There are two kinds of civil-authority provisions. One requires property damage. The other does not. How can your company tell which language its policy uses? If your civil-authority provision contains language similar to the paragraph below, there won’t be civil-authority coverage unless your company can show that property, typically property that is not your own company’s, was physically damaged by the coronavirus: 

Civil Authority. We will pay for the actual loss of Business Income you sustain . . . caused by the action of civil authority that prohibits access to the described premises due to direct physical loss of or damage to property, other than at the described premises, caused by or resulting from any Covered Cause loss.

On the other hand, if your civil-authority provision contains language similar to the next paragraph, your company probably won’t need to prove that anyone’s property was damaged by the virus. All your company would need to show is that a closure ordered by the government prohibited access to your company’s facilities:

Civil Authority. This policy is extended to cover the loss sustained during the period of time when, as a result of a peril not excluded, access to real or personal property is prohibited by order of civil authority.

We will likely see litigation about whether viral contamination constitutes property damage. While there is no case law specifically addressing COVID-19, there have been several cases that shed light on whether viral contamination constitutes physical loss to property for purposes of civil-authority coverage. For instance, in Gregory Packaging, Inc. v. Travelers Property & Casualty Company of America, 2014 WL 6675934 (D.N.J. Nov. 25, 2014), a packaging company’s refrigeration system contaminated its facilities with dangerous levels of ammonia. The district court held that the contamination constituted direct physical loss for purposes of the company’s business interruption coverage, explaining that the “ammonia release physically transformed the air within Gregory Packaging facility so that it contained an unsafe amount of ammonia or that the heightened ammonia levels rendered the facility unfit for occupancy until the ammonia could be dissipate.” But in Source Food Tech., Inc. v. U.S. Fidelity & Guarantee Company, 465 F.3d 834 (8th Cir. 2006), a company that sold beef saw its supply chain halted because the USDA closed the border to Canadian beef to prevent mad cow disease from getting into the American market. The company’s property policy provided coverage for interruptions from government closures if the closure was due to a direct physical loss. The Eighth Circuit held that, because there was no evidence the beef actually destined for the company’s facilities was itself contaminated with mad cow disease, there was no direct physical loss, and closing the border to beef products based on the fear of transmitting mad cow disease was not sufficient to constitute property damage.

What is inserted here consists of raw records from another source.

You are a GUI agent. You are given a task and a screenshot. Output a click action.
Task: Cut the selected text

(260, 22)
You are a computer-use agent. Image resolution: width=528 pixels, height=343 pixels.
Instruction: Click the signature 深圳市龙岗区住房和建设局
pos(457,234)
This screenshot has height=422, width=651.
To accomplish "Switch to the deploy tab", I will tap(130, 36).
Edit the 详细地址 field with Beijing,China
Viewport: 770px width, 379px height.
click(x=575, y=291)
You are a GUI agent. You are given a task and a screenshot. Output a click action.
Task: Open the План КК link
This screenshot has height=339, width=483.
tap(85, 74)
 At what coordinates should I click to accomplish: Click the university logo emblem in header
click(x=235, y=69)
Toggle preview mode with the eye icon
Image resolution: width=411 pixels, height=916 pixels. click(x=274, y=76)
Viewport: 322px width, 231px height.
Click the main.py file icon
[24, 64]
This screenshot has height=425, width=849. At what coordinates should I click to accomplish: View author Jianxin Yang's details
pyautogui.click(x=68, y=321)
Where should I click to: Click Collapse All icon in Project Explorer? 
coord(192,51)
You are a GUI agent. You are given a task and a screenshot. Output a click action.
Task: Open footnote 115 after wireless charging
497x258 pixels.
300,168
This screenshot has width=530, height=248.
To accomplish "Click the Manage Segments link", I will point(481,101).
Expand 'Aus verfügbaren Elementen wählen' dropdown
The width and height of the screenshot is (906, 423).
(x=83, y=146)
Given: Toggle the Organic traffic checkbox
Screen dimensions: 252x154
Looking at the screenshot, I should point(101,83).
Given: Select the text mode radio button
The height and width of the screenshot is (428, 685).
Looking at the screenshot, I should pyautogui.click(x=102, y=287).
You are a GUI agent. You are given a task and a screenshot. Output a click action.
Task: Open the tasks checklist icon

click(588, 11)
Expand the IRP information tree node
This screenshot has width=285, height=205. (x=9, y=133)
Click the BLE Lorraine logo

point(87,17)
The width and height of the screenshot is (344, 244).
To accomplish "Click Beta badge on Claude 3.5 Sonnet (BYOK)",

Whether government-ordered shutdowns from the coronavirus qualify as property damage will depend on the facts. If your company can establish that property has been contaminated by the virus, there would be a strong argument for coverage under a case like Gregory Packaging. However, if your company cannot prove actual viral contamination, and the government shutdown was simply a protective step based on the fear of contamination, there might be problems under a case like Source Food. Time will tell as courts sort through these issues. 

The Scope of Coverage 

One thing that companies should keep in mind is that coverage provided by most civil-authority provisions is not as broad as standard business interruption coverage. Civil-authority coverage is usually limited to a period of time set by the policy. Depending on the language used, this period can range from several days, to several weeks, to several months. Some policies might include other requirements, such as notice, repair, or deductibles. Other policies might include certain exclusions, including exclusions for viral outbreaks, communicable diseases or pollution. The language of those exclusions can vary.

Every business with operations that have been or will be interrupted by the coronavirus should think hard about the insurance implications. This includes the rarely used language providing coverage for shutdowns ordered by a civil authority.